Caching Behavior

This page explains how the SDK caches data to reduce unnecessary API calls.

Endpoint Caches

The endpoints for studies, forms, variables and intervals maintain simple in-memory caches. When list() or async_list() is called without any filters, the results are stored on the endpoint instance. Subsequent calls return the cached list instead of performing another request. Passing refresh=True bypasses the cache and stores the fresh response.

The caches live on the endpoint instances as dictionaries keyed by study. They are not shared across SDK instances and are discarded when the SDK is garbage collected.

get() methods use list(refresh=True) to ensure the most recent data is returned.
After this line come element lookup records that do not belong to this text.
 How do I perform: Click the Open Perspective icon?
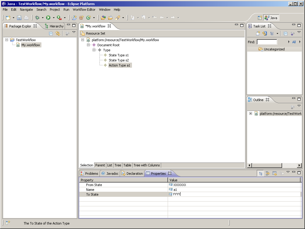tap(259, 18)
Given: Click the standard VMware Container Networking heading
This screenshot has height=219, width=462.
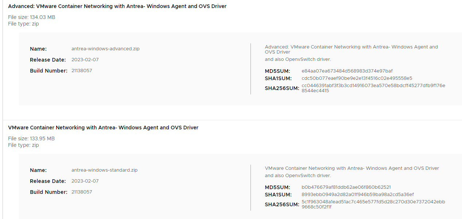Looking at the screenshot, I should click(x=103, y=128).
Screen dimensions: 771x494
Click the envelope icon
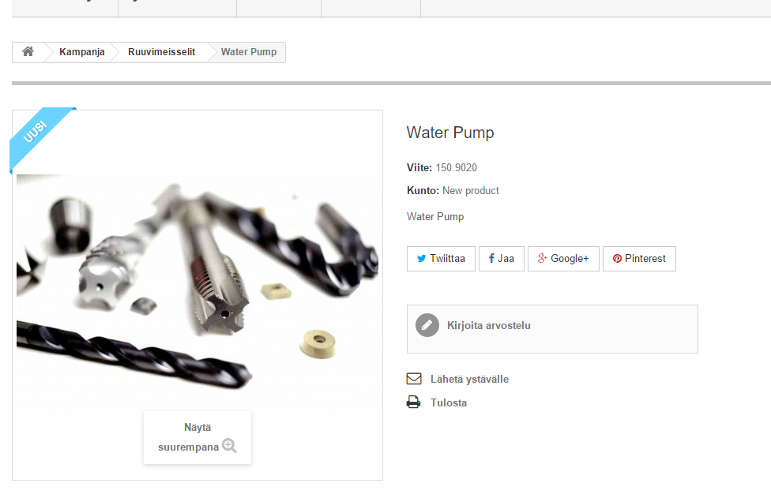point(414,379)
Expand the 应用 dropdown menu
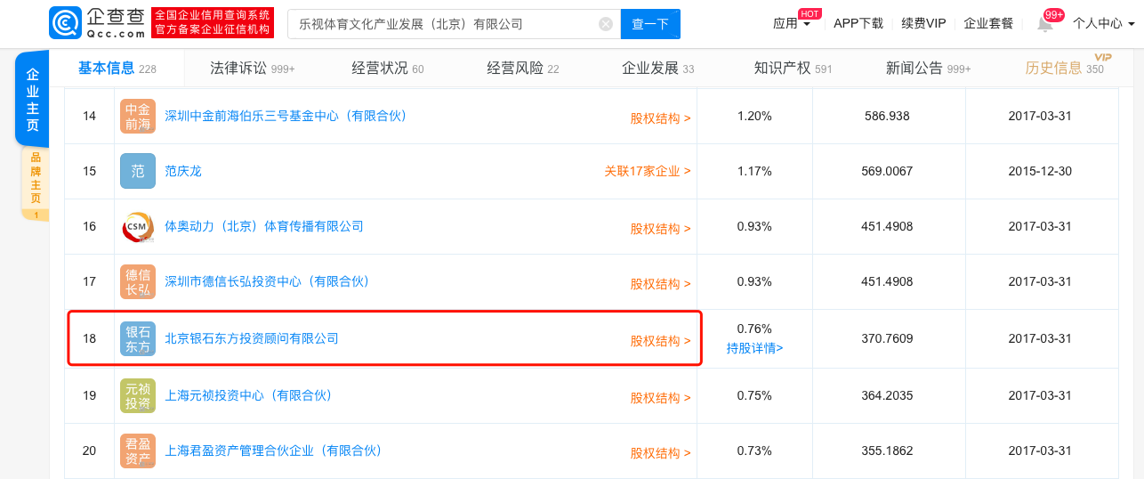Image resolution: width=1144 pixels, height=479 pixels. click(792, 23)
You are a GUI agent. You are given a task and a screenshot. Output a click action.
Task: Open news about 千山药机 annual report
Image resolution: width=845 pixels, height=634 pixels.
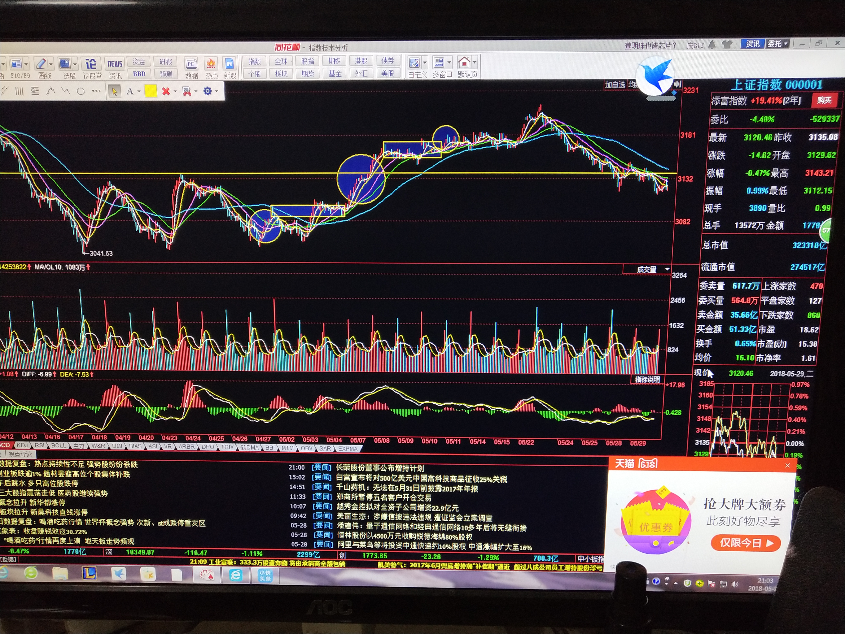406,488
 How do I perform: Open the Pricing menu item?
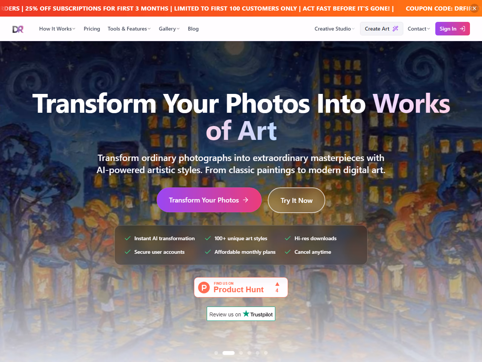point(92,29)
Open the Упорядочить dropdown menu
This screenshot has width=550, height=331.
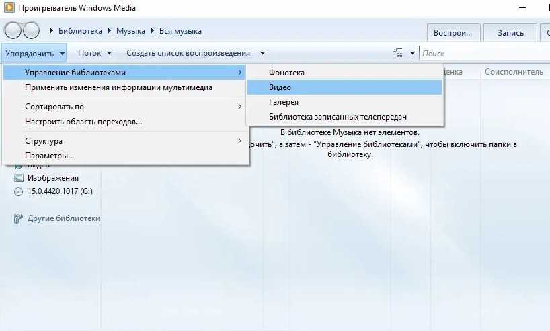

If your application needs to clear cached data manually you may call list(refresh=True) or create a new SDK instance.

Schema Cache

SchemaCache stores variable metadata by form key to validate record payloads locally. It can be populated explicitly via SchemaCache.refresh() using the FormsEndpoint and VariablesEndpoint or lazily through SchemaValidator when validation is performed.

The cache maps each form key to a dictionary of variables and also tracks form IDs. SchemaValidator looks up the form key for a record and fetches metadata on demand if it has not been cached yet.

For offline tests, imednet.testing.fake_data includes helpers to generate forms, variables and records. These objects can be used with SchemaCache.refresh to validate payloads without hitting the API.

Limitations

The caching layer is purely in memory and is not thread-safe. It is intended to minimize repeated requests in short-lived scripts or during interactive sessions. Long running applications should periodically refresh or recreate the SDK to avoid using stale data.